===== Information shown =====
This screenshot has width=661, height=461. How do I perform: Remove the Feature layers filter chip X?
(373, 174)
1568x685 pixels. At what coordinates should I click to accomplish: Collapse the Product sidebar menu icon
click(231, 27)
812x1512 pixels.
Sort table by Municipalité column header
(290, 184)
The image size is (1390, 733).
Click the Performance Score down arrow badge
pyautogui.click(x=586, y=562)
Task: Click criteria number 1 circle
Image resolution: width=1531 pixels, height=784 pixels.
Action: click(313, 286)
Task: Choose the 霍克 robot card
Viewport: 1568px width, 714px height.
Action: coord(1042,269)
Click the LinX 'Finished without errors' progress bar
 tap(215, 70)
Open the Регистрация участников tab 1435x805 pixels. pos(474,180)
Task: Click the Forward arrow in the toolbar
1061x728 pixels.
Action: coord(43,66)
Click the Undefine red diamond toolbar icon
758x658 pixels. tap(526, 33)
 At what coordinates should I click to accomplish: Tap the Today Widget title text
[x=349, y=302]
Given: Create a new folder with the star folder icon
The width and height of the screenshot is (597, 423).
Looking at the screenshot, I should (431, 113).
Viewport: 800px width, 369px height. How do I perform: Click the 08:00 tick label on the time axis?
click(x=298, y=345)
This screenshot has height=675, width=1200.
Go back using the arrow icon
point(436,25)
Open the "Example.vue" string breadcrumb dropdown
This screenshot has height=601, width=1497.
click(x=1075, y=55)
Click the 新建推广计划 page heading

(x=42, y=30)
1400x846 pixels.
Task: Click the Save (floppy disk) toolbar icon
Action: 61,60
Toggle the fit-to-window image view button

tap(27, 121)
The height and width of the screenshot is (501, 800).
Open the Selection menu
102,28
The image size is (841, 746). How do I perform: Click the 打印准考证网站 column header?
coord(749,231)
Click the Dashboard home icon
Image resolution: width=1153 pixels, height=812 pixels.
=====
* [What is being asked] Every entry must be repeated exactly; none may be skipped.

* [Task answer]
This screenshot has width=661, height=461. How do I perform: Remove the Feature layers filter chip X?
(373, 174)
1568x685 pixels. At what coordinates should I click to accomplish: Collapse the Product sidebar menu icon
click(231, 27)
812x1512 pixels.
Sort table by Municipalité column header
(290, 184)
The image size is (1390, 733).
Click the Performance Score down arrow badge
pyautogui.click(x=586, y=562)
Task: Click criteria number 1 circle
Image resolution: width=1531 pixels, height=784 pixels.
Action: click(313, 286)
Task: Choose the 霍克 robot card
Viewport: 1568px width, 714px height.
Action: coord(1042,269)
Click the LinX 'Finished without errors' progress bar
 tap(215, 70)
Open the Регистрация участников tab 1435x805 pixels. pos(474,180)
Task: Click the Forward arrow in the toolbar
1061x728 pixels.
Action: coord(43,66)
Click the Undefine red diamond toolbar icon
758x658 pixels. tap(526, 33)
 At what coordinates should I click to accomplish: Tap the Today Widget title text
[x=349, y=302]
Given: Create a new folder with the star folder icon
The width and height of the screenshot is (597, 423).
Looking at the screenshot, I should (431, 113).
Viewport: 800px width, 369px height. How do I perform: Click the 08:00 tick label on the time axis?
click(x=298, y=345)
This screenshot has height=675, width=1200.
Go back using the arrow icon
point(436,25)
Open the "Example.vue" string breadcrumb dropdown
This screenshot has height=601, width=1497.
click(x=1075, y=55)
Click the 新建推广计划 page heading

(x=42, y=30)
1400x846 pixels.
Task: Click the Save (floppy disk) toolbar icon
Action: 61,60
Toggle the fit-to-window image view button

tap(27, 121)
The height and width of the screenshot is (501, 800).
Open the Selection menu
102,28
The image size is (841, 746). How do I perform: Click the 打印准考证网站 column header?
coord(749,231)
Click the Dashboard home icon
Image resolution: width=1153 pixels, height=812 pixels.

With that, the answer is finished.